Now more than ever, the understanding of the genetics and evolution of the gene mechanisms and the networks of different molecular pathways acting on plant abiotic stress tolerance has an important role in the finding of new solutions and approaches mitigating the effects of global climate changes, thus contributing to a correct equilibrium among human needs, food security and human health and wellbeing.
Science and research have a major role in this context.
Scientists have the important task of increasing the level of knowledge, which is still not sufficient, in the complex area of plant genetics and genomics, particularly in relation to genes responsive to specific abiotic stresses (such as drought, salts or heat) and their inducible promoters, and to various gene expression control and modulation mechanisms, including alternative splicing, micro-RNA interference, post-transcriptional mRNA decay, and post-translational protein degradation. At the same time, evolution has played a key role in the establishment of the current plant molecular traits, so that a better understanding of the genetic diversity producing different alleles, adaptation, phylogenesis, and evolution of genomes and gene families can be translated and applied as a tool for developing new tolerant plant varieties able to satisfy our needs, in terms of food security, protection of the planet, and conservation and recovery of natural resources, such as water and soils.
I found that reading the various articles published in the current Special Issue represented an exciting virtual tour through plant molecular responses to various environmental stresses.
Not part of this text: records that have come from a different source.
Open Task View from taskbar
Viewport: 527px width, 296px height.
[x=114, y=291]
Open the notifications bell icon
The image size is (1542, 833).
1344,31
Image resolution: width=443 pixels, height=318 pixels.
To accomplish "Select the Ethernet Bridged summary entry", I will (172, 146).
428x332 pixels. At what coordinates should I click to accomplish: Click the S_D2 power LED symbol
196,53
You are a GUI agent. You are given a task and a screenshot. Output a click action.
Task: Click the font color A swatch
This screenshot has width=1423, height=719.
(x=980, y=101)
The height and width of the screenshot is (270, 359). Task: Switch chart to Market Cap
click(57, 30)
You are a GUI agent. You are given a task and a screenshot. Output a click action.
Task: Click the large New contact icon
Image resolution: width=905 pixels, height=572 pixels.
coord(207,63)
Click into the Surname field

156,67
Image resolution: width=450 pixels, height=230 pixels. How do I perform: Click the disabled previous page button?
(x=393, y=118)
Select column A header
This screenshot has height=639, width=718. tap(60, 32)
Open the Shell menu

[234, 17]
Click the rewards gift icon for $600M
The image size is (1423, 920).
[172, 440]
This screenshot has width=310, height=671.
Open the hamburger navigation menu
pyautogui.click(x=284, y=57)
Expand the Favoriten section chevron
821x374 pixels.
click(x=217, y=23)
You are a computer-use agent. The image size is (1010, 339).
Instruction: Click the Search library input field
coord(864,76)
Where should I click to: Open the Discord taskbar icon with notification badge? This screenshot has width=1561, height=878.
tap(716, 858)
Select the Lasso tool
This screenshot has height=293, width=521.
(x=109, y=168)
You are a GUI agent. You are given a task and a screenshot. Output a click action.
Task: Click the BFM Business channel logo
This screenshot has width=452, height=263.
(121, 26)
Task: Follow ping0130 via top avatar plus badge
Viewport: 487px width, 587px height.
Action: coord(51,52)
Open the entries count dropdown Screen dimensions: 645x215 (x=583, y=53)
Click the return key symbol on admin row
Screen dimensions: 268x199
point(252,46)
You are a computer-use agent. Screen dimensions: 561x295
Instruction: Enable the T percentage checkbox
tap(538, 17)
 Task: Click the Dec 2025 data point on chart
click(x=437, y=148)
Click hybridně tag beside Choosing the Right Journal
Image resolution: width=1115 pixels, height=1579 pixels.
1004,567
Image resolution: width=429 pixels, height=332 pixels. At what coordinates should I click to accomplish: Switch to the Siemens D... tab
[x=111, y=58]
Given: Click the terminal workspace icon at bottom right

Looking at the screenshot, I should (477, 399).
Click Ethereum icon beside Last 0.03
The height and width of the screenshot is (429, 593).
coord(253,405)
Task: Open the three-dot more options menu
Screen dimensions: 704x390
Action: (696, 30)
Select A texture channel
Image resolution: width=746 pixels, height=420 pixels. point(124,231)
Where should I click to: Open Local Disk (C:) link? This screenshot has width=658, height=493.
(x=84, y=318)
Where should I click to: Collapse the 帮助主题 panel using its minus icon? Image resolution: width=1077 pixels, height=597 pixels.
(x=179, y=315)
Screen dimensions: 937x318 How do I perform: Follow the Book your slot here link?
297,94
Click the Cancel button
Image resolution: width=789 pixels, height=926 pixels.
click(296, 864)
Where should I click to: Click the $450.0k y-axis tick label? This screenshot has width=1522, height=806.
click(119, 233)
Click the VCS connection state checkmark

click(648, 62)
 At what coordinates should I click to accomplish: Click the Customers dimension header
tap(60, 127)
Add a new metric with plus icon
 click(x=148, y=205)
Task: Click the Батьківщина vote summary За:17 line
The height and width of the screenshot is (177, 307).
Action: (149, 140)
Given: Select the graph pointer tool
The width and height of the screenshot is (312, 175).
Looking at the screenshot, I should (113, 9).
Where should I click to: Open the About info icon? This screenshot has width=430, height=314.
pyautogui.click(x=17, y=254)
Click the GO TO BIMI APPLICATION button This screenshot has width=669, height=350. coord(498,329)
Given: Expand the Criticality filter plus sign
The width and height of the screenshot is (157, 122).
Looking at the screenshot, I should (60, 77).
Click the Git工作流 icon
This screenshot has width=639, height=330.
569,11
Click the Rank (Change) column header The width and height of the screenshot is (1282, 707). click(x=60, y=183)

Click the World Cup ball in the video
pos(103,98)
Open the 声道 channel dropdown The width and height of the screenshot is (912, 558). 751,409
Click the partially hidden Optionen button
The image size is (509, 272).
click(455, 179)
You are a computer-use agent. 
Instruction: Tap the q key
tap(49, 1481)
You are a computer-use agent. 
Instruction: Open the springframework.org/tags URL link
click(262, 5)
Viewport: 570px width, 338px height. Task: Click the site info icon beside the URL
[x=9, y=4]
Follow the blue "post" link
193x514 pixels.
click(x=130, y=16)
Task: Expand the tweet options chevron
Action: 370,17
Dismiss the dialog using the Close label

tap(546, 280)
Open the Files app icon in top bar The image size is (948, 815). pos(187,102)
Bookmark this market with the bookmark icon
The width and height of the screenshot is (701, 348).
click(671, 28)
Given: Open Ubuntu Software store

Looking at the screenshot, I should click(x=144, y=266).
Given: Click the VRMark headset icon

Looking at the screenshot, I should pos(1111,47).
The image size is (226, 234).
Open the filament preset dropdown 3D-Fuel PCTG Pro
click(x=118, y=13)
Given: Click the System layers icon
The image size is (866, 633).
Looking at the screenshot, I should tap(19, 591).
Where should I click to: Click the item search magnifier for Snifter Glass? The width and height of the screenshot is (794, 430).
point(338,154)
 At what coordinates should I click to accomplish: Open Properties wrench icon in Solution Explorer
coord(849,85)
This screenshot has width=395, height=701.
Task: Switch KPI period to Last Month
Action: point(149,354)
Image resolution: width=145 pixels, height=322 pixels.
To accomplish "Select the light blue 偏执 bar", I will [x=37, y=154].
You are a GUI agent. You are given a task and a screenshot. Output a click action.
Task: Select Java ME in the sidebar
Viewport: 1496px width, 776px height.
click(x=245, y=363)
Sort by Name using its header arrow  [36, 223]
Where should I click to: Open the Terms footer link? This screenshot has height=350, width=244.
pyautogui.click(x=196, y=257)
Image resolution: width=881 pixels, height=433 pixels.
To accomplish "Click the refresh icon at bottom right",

To put together this book, I have divided the 10 papers (9 original research manuscripts and 1 review) into three groups and identified a common thread linking one article to another to accompany the reader on this virtual tour through plant genetics and molecular responses to abiotic stresses.
The first group of papers consists of two interesting studies based on field trials: the first one written by Marco Dettori and colleagues and focused on the development of a method to predict the ability of different varieties of durum wheat to respond to drought/heat stress. The prediction is based on a statistical approach and mathematical model using a large number of field data collected over 10 years of field experiments. The second paper, written by Arun K. Joshi and his team, is based on a large quantity of field trial data collected over two seasons, using more than 3000 varieties of wheat grown in India and other Asiatic regions, where the climate produces a strong negative effect on the grain yield and other yield-related traits. Their agronomic evaluations relate to the molecular effects of the Vrn-1 gene, the Ppd-1 gene and their alleles on complex traits, such as flowering time and photoperiod sensitivity. Their research suggests how to avoid the damage due to heat/drought stress by using the large numbers of allele combinations involved to regulate growth habits and achieve optimal adaptation.
The second group includes two other papers: one written by Arianna Latini et al. regarding functional genomics research into the expression profiles of a drought-responsive transcription factor gene (DRF1) of durum wheat in fields under full- and reduced-irrigation conditions. This article reports the expression profiles of the three TdDRF1 gene transcripts, from durum wheat genotypes during different plant growth stages. In addition, the expression profile of one putative target gene (Wdnh13) is investigated and some analogies are found. The results highlight significant differences in the molecular patterns and suggest that the expression profile of this stress-related transcription factor gene is genotype dependent. Furthermore, a statistical association between the expression of TdDRF1 transcripts and agronomic traits is also revealed, with significant differences among genotypes.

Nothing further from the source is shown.